Cruise passengers’ cars were damaged when ‘severe seas and 70mph winds’ hit the Port of Dover.
The Met Office recorded a maximum wind gust of 99mph at 6am at Needles Old Battery, Isle of Wight.
Three people have been reported dead: a teenager in Kent and a man in Watford were killed by falling trees, another man was found dead in a collapsed house in west London after a falling tree caused a suspected gas explosion.
A teenager is also feared dead after being swept out to sea, while swimming off Newhaven’s West Beach, yesterday afternoon.
Weather warnings were issued by the Met Office ahead of the storm’s arrival and the Royal National Lifeboat Institution (RNLI) called for boat owners to secure their vessels and then ‘stay away from the sea.’
But for some, last-minute preparations resulted in rescues.
Yesterday morning, Poole all-weather lifeboat was tasked to assist two people on an eight-metre yacht, who had got into difficulty while securing the cruiser’s lines in Poole Harbour.
As they prepared for the imminent storms, the yacht slipped its mooring and drifted into Whitley Lake, on the north eastern corner of Poole Harbour.
The lifeboat crew found the vessel heeled over in a precarious position and aground. The lifeboat crew attached a line to the yacht but could not get alongside in the shallow water. The inshore lifeboat attended and helped to get the vessel afloat and upright.
The yacht was returned to its mooring and made secure.
RNLI volunteer deputy coxswain Glen Mallen said: ‘With conditions worsening, the vessel would have not weathered the storm, it was a challenge to get it upright with the conditions out in the Harbour, but a job well done.’
Marooned as the storm approached
The Dart D Class lifeboat also rescued two yachtsmen trapped on their yacht as a storm approached.
The two sailors were marooned on their 28ft Falmouth workboat, moored above Dittisham on the River Dart. They had gone to check the yacht in their small inflatable tender with an outboard. By the time they had finished the weather conditions had deteriorated and with a severe storm approaching, they requested help.
They were taken on board the lifeboat and taken in near gale conditions, with their tender, to Dittisham.

• • • •

- _Tasks_:
1. In the storm article, what maximum wind gust did the Met Office record at Needles Old Battery?
2. Summarize the storm article in two sentences.
3. Write the next part of the storm article, picking up after its final sentence.

Source records:
• • • •

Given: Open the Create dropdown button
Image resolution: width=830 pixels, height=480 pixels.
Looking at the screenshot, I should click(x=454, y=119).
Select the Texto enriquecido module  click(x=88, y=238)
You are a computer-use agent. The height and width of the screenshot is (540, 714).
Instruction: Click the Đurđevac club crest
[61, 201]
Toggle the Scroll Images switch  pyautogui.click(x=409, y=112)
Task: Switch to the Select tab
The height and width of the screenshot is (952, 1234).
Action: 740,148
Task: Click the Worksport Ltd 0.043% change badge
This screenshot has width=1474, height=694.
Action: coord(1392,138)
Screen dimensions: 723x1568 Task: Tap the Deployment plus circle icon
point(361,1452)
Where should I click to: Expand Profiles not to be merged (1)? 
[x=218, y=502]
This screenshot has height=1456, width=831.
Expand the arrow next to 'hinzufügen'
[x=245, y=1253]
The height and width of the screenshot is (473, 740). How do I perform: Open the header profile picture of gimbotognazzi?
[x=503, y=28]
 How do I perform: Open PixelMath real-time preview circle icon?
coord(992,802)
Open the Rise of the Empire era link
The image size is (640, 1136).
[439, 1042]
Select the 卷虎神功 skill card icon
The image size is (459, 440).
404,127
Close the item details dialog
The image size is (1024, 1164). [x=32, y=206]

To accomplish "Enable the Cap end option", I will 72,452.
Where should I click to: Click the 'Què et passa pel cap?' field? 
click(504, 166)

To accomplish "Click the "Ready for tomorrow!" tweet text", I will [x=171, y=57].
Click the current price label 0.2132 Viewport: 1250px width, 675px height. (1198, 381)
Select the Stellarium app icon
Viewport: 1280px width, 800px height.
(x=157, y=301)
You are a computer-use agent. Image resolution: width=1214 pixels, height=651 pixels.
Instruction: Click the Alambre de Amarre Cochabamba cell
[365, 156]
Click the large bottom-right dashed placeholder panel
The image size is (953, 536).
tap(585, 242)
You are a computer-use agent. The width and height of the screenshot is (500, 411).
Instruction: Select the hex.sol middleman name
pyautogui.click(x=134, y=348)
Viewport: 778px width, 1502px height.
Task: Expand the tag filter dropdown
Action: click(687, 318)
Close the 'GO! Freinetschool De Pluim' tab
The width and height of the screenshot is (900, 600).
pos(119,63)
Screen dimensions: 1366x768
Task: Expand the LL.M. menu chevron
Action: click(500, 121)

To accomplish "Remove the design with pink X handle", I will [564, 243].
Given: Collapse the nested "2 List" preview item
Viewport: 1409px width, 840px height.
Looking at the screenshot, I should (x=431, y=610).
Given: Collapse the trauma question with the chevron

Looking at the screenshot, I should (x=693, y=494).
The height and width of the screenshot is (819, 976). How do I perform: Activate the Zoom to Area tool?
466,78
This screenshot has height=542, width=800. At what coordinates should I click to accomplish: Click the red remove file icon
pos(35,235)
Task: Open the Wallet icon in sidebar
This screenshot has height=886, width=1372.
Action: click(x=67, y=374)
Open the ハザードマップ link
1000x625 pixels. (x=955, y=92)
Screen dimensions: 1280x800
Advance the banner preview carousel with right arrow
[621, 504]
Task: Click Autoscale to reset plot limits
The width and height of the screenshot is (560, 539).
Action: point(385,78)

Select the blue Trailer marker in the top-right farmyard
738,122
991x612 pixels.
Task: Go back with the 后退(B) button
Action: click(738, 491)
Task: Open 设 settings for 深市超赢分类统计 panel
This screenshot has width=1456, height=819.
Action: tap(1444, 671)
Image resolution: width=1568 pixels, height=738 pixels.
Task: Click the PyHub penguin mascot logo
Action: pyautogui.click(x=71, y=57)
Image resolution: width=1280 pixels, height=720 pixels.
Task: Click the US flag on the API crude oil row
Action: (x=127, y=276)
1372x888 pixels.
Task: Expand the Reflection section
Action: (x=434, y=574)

• • • •

- _Expected responses_:
1. A gust of 99mph, recorded at 6am.

2. A storm with gusts up to 99mph caused damage and deaths, with three people killed by falling trees or a resulting suspected gas explosion and a teenager feared dead after being swept out to sea off Newhaven. Despite RNLI warnings to stay away from the sea, lifeboat crews had to rescue two people on a yacht aground in Poole Harbour and two sailors marooned on their boat on the River Dart.

3.
Car damage at Europe’s busiest international ferry port
The Port of Dover has now re-opened and ferry services have resumed from the Eastern Docks with the Port’s tugs in assistance to ensure the safety of its customers.
Whilst there has only been some relatively minor superficial damage to the Eastern Docks, the Western Docks bore the brunt of the storm with around 50 Fred Olsen cruise customer cars, parked at the terminal, being damaged by the severe seas overtopping breakwaters in the high winds which at times were gusting above 70 miles per hour.
The Port of Dover confirms it will be providing every assistance to its cruise customers in dealing with insurance claims, onward travel arrangements or any other requirement to support them following this very unfortunate turn of events.
Mike Rodwell, Managing Director at Fred Olsen Cruise Lines, said: ‘Together with the Port of Dover, we will do everything we possibly can to ensure that none of our customers is inconvenienced due to this storm and will be liaising closely with them to prepare for their arrival in Dover next week.’
As severe weather is forecast over the weekend boaters are advised to secure their mooring lines and check their boat, or ask their marina to do it. Boaters should brace themselves for severe weather and storms over the weekend and into next week, says the Met Office.
There will be heavy spells of rain and strong winds over the next couple of days, while on Sunday night and Monday morning there is a risk that a significant storm could develop, with the southern half of the UK expected to be worst hit and the potential for winds of more than 80mph, particularly along the coast.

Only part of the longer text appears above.